Data for this task START

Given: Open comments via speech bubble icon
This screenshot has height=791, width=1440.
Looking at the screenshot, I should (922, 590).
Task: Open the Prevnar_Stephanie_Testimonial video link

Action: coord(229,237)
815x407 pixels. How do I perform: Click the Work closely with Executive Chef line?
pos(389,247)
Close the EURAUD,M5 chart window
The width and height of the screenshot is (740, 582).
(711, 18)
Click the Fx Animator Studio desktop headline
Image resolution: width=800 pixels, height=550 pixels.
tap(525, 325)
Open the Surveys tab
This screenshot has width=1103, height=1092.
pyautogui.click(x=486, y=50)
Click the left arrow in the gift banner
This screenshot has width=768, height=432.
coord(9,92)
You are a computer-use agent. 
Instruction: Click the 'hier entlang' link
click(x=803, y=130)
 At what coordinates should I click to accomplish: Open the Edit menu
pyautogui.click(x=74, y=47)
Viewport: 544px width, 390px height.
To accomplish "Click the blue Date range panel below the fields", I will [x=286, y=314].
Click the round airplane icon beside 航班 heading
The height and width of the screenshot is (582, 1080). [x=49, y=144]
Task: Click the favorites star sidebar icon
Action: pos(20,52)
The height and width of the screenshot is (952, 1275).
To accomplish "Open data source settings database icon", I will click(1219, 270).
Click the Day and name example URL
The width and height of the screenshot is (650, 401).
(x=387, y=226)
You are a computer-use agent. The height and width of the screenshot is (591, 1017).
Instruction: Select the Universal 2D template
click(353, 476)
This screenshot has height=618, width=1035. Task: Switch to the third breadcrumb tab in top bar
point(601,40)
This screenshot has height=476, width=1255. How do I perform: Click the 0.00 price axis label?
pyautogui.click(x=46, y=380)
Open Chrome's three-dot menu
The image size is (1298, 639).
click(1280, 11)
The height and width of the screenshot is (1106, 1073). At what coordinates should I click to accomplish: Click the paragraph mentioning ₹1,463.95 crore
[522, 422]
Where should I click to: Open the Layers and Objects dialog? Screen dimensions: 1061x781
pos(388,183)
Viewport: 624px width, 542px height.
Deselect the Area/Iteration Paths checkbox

Data for this task END

_Goal of the exercise_
Starting from the data above, filter for lines with "Viewport" and copy each one.

_Expected answer_
Viewport: 544px width, 390px height.
Viewport: 624px width, 542px height.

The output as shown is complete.